Continuing on its downward trajectory, food inflation slipped further to 7.47 per cent for the week ended May 7 on the back of cheaper pulses, vegetables and wheat.

This is the lowest rate of price rise in food items in the last 18 months, when separate data for food inflation first started coming in. It is also the third consecutive week in which food inflation has fallen.

Food inflation, as measured by the Wholesale Price Index (WPI), was 7.7 per cent in the previous week, while it was over 22 per cent in the corresponding week of 2010.

The latest numbers are likely to bring cheer to the government which has termed inflation control as one of the major items on its agenda.

Food inflation remained in double-digit for most of 2010, before showing signs of moderation since March this year.

During the week under review, pulses became cheaper by 8.87 per cent year-on-year, while the prices of vegetables were down by 3.61 per cent. Prices of wheat also fell by 0.06 per cent.

The Government’s third estimate released recently said that the production of wheat would surpass all the previous records during the 2010-11 (July-June) crop year.

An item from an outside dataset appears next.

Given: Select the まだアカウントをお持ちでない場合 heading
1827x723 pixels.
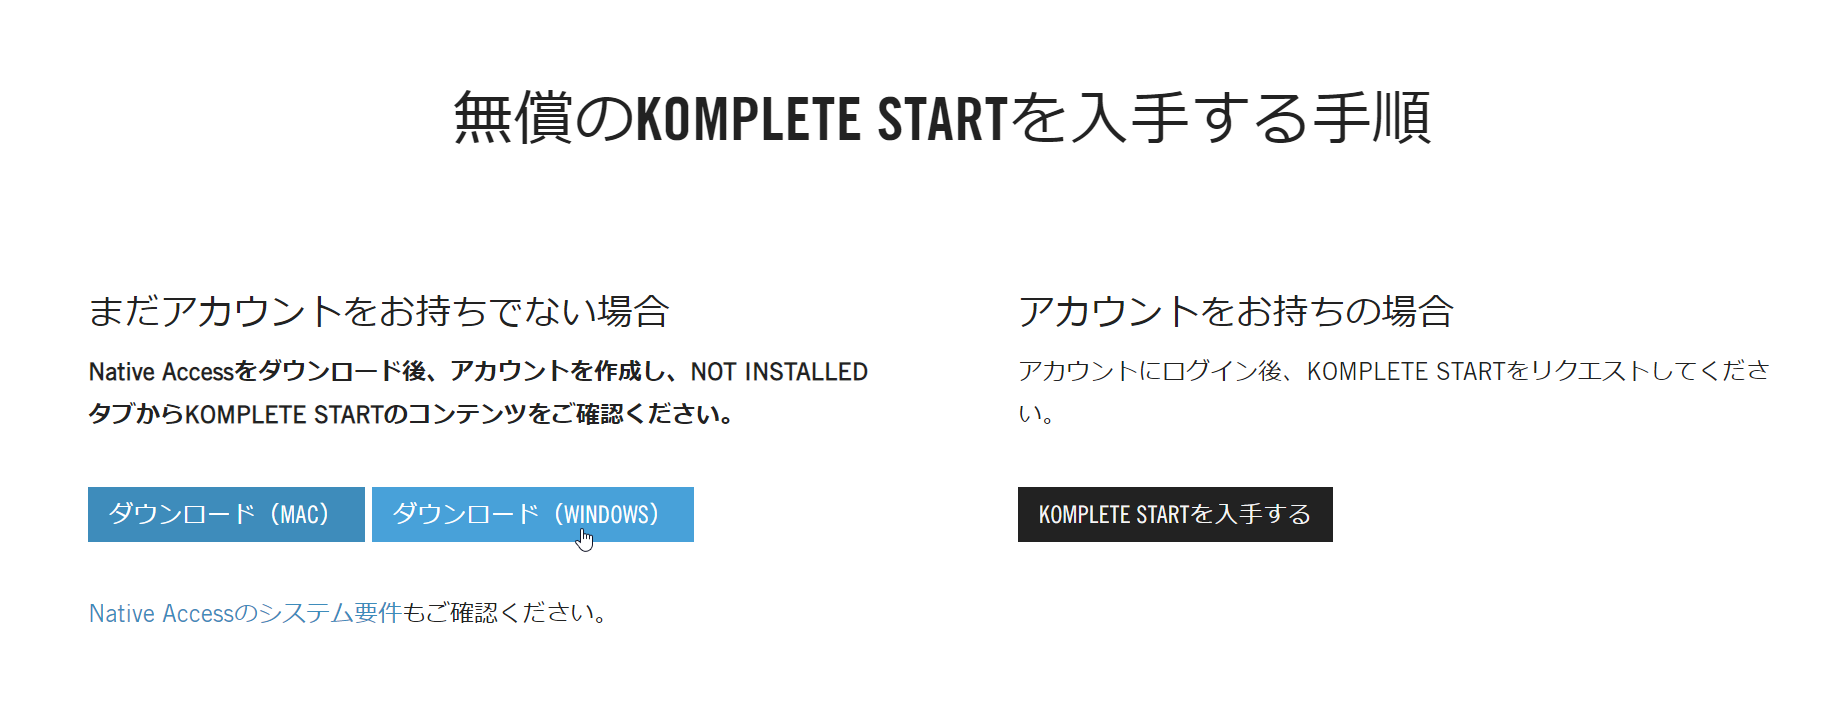Looking at the screenshot, I should (378, 311).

However, the prices of other food items continued to remain expensive. Fruits were dearer by over 30 per cent on an annual basis, while eggs, meat and fish were up by 5.67 per cent. Milk prices were also up 4.56 per cent. Cereals became 4.79 per cent more expensive, while onion prices were up 10.53 per cent.

Overall, primary articles reported 10.94 per cent inflation. Meanwhile, non-food primary articles were up 23.82 per cent during the week under review.

Fibres became dearer by almost 62 per cent, while minerals were up 11.95 per cent. Fuel and power became 12.11 per cent costlier year-on-year.

The Government and the RBI had said that in months to come, inflationary pressure would be more from core (non-food) items on account of high global prices of commodities, particularly crude.

Headline inflation in April had stood at 8.66 per cent. In its monetary policy for 2011-12, the RBI had said that overall inflation would remain high in the near future, averaging 9 per cent during the first half of the fiscal, before moderating to around 6 per cent by the year-end.

The central bank has hiked its key policy rates nine times since March 2010, and experts say more rate hikes are to come as the apex bank focuses on curbing the demand to tame inflationary pressure.